You can read the associated paper which discusses the science example in more depth and application of this technology to addressing data-sharing challenges in computational science here or on arXiv.
1: This ID is only for internal bookkeeping and should not be part of the model (all IDs should be interchangeable with any other unique identifier).
2: Note that the names new_attr1, new_fk1, and new_ent1 come from providing something to Src found in Tar, whereas new_attr2 would provide something to Tar not found in Src. This is always meaningless for Migrate
, but not for Merge
; the same Overlap
constructor is used for both Merge
and Migrate
because is a lot of overlapping information needed to do these operations.
3: Specifying identifying information for Author is what prevents us from having duplicates in the end.
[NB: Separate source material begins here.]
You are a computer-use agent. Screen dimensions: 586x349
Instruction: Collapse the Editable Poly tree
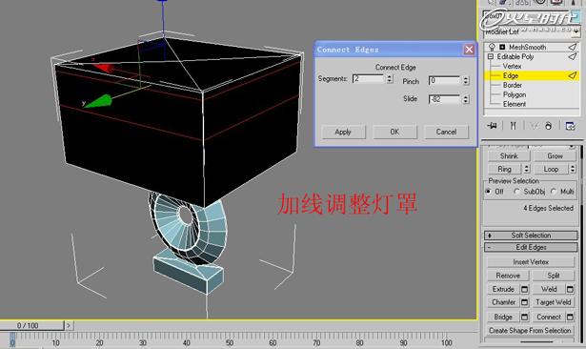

4: However, certain things may be confusing at first, like the three mystery authors with no information and three instances of Library which could not possibly have had corresponding data in Src. The key to understanding this behavior is understanding how CQL handles the enforcement of foreign key constraints. A cascade of events was begun by creating three Borrow instances without providing information about which Library the books were borrowed at. We don't know anything about those libraries, but we do know they must exist, so three records in Library are automatically generated (we don't have any reason to conclude they are the same library - all we know is that we know nothing about their details). Likewise, each of those libraries has a most popular novel (although we know nothing about it), so three records of Novel are automatically generated, which in turn generate the three authors that have no information. It is possible to write CQL input files that handle these nuances differently, but the strategy above could be seen as a strategy for dealing with unknowns with the fewest assumptions.